Gemeinwohl
Da hat sich doch das letzte Mal der Ruhig Fury! sehr gewundert, dass es, gerichtsmassig sozusagen, ein Recht auf Heimat gar nicht geben soll. Etwas anderes wundert den Ruhig Fury! aber ebenso: Warum sollen wir uns eigentlich gegen die B15 neu-Befürworter verteidigen: Es müsste doch umgekehrt sein!
Ja umgekehrt: Wer was verändern will, der hat die Pflicht zu begründen. Das heißt, er muss einsichtige und beweisbare Gründe anführen. Und solange die Betroffenen sich nicht alle einig sind, dass er eine gute Idee hat, die allen nützt, wird auch nicht verändert.
Das funktioniert so, meint ein gewisser Jürgen Habermas: Im »herrschaftsfreien« Diskurs, der niemanden vom »Markt des Ausgleichs« ausschließt, wird das »Gemeinwohl« für alle Beteiligten einsichtig bestimmt. Ah, ja.
Art.151 Abs.1 der bayerischen Verfassung sagt denn auch: »Die gesamte wirtschaftliche Tätigkeit dient dem Gemeinwohl, insbesondere der Gewährleistung eines menschenwürdigen Daseins für alle und der allmählichen Erhöhung der Lebenshaltung aller Volksschichten.«
Der Ruhig Fury hat schon einen großen Kopf zum Denken, aber jetzt ist ihm doch etwas schwindlig: »Markt des Ausgleichs«, »menschenwürdiges Dasein«, »Erhöhung der Lebenshaltung«! Was ist denn das?
Vielleicht hilft ja ein Blick auf die Praxis: Den Abriss der Dörfer des Braunkohle-Tagebau Garzweiler II hat das Bundesverfassungsgericht auch mit dem Gemeinwohl der Energieversorgung begründet.
Und die Autobahn B15 neu?
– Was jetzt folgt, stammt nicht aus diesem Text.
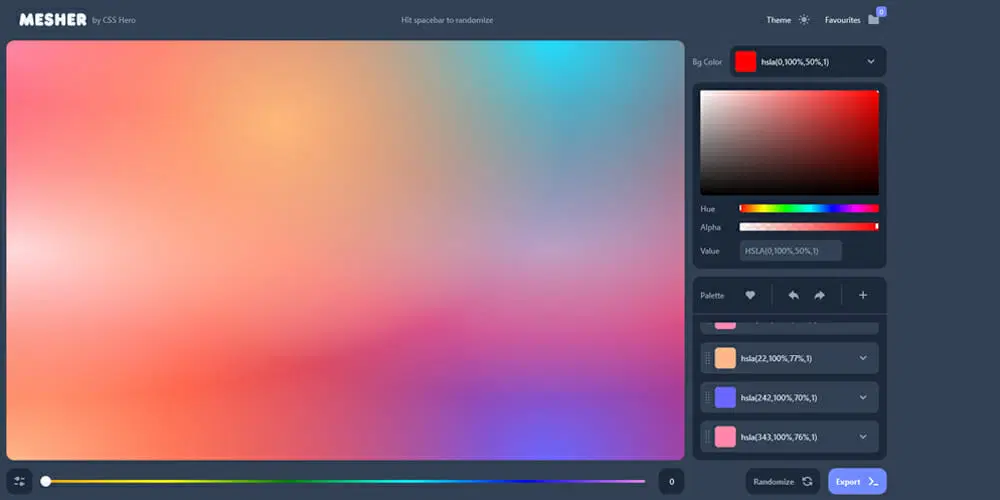The height and width of the screenshot is (500, 1000).
Task: Click the drag handle of hsla(22,100%,77%,1)
Action: coord(707,358)
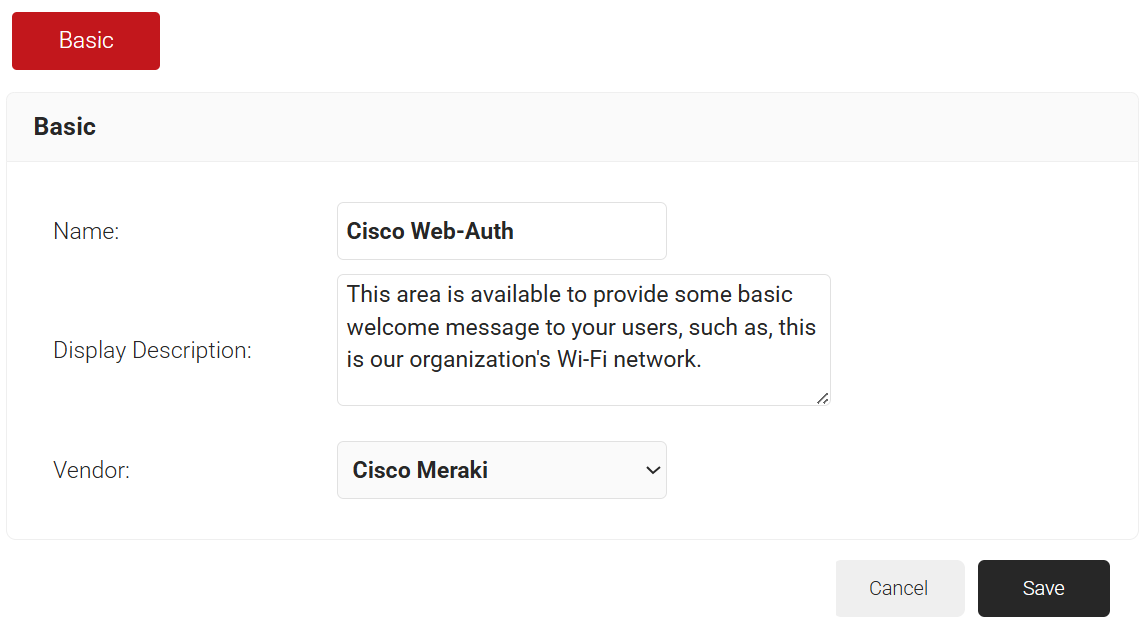Click the Name: field label
The image size is (1144, 634).
tap(86, 231)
Die Allgemeinheit bedürfe abwechselnd der Entlastung des Stadtverkehrs, der besseren Anbindung umliegender Dörfer, der regionalen Vernetzung, und der strategischen europäischen Transversale für Güterverkehre (die es heute gar nicht gibt).
In beiden Fällen wird auf Grund eines Bedarftrends das überkommene Lösungsmodell alternativlos behauptet.
Braunkohle? Konsens heute: inakzeptabel! Für die Betroffenen, denen die Heimat weggebaggert wurde, kam die Einsicht zu spät.
Stop B15 neu hat nun bei der Europäischen Kommission Beschwerde eingelegt, da die europarechtlich vorgeschriebenen Umweltverträglichkeitsprüfungen nicht oder nur unzureichend berücksichtigt wurden.
Es ist hier eine Doktrin des »autoritären Liberalismus« eingerissen: Infrastrukturen der Daseinsvorsorge werden privatisiert, diese »Märkte« dann staatlicherseits durch Diskursverfahren durchgesetzt und mikroökonomisch, d.h. durch Abgaben, alimentiert. Ruhig Fury! Der plurale »Markt des Ausgleichs« hat eine ganz neue Bedeutung!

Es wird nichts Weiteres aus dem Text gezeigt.